I craned around awkwardly, hurting my neck, still holding her hands. Above me and behind me on the wall was their kitchen clock; when I turned back she was looking up at it once more.
‘In time for what?’ I asked her.
She shook her head and said nothing.
‘Inspector Cruickshank thinks that someone was impersonating your husband,’ I said, ‘going around with two helpers of his own getting money and whisky or robbing people’s houses while they all came out to greet him.’ Again it took her a moment or two longer to understand this than it should have, but when the message did get through, she looked at me alert, intrigued.
‘That’s whit they’re thinkin’?’ Her voice was almost scornful.

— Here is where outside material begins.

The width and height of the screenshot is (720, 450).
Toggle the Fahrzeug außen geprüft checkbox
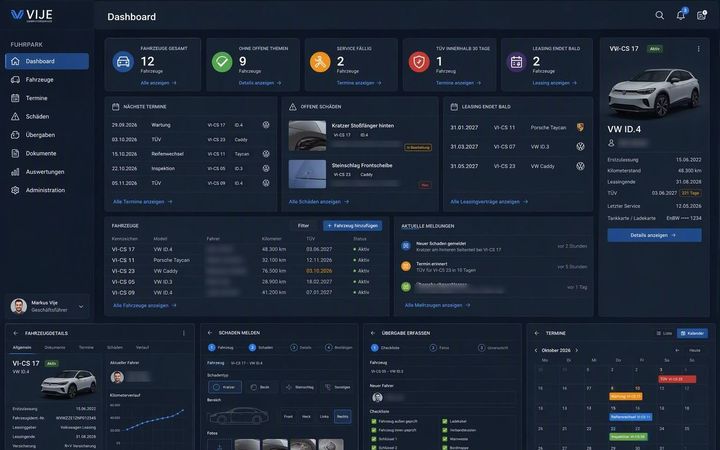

‘And – this is only my guess – but I think they’ll be round here tomorrow first thing, so you need to get ready and decide what you’re going to tell them.’
‘Tomorrow?’ she said. ‘No’ tonight?’ To the door, to the clock and back to my face again. I shook my head.
‘I don’t think so,’ I told her. ‘If they were coming they would be here by now. It’s almost ten o’clock after all.’ I felt a shiver go through her body as I said this, and this time both she and I looked up at the clock together.
‘Are you expecting someone?’ I asked as her eyes made their route around the room once more. She shook her head.
‘They can come if they like tomorrow,’ she said. ‘I’m no’ carin’ what happens tomorrow.’
‘Would you like me to go? If you’re expecting a visitor.’
‘No!’ she said and she wrested one of her wrists from mine only to clasp my arm in return. Bunty gave a tremulous little yelp at the sudden movement. ‘Don’t leave me, I’m beggin’ you, madam. I’m fit to go mad wi’ it, if I’m on ma’ own. Don’t leave me alone.’
I would have preferred a less ambiguous answer to my question before I told her yes or no: the only sense I could make of her fevered glances to the clock and the living-room door was that someone was on his way here to arrive at an appointed hour not long hence and if that person could reduce Mrs Dudgeon to the shambles of nerves before me I was not at all sure I was equal to being one of the welcome party. My only consolation was that Bunty, thoroughly rattled by the tension in the air and huddled quite out of sight under the table, would not stand for any harm coming to me, but would launch herself on any assailant and, while Dalmatians are the least intimidating of all dogs – threat and polka-dots being mutually exclusive – they are really quite large, especially when they have paws on one’s shoulders and are barking right into one’s face. Hugh once found this out when Bunty, happening into a room where he was trying to take a splinter out of my hand and I was being a coward about it, made an understandable mistake and went for him like a wolverine.
‘Of course I won’t leave you,’ I said in what I hoped was a staunch yet soothing voice, ‘but won’t you please tell me what it is that’s wrong? Maybe I can help.’
Mrs Dudgeon shook her head and spoke in a soft, bleak voice.
‘Naeb’dy but the good Lord can help me now,’ she said. ‘And I cannae even bring myself tae ask him.’
So we sat on like that, my hand on her wrist and her hand on mine, without talking, hardly moving, not even looking at each other. Every few seconds I felt a slight shift as she raised her head to look at the clock and turned it to look at the door and I could see the face of my watch on my stretched-out arm as it ticked round, five minutes to ten, three minutes to ten. I was getting a knot between my shoulders and a dull ache lower down from my awkward pose, leaning forward with both arms in front, but I dared not move, lest I miss the sound of feet approaching or the latch lifting on the front door. I could just see Bunty out of the corner of my eye, her eyes gleaming dully in the shadows and her nose quivering with anxious interest at the strangeness of all this.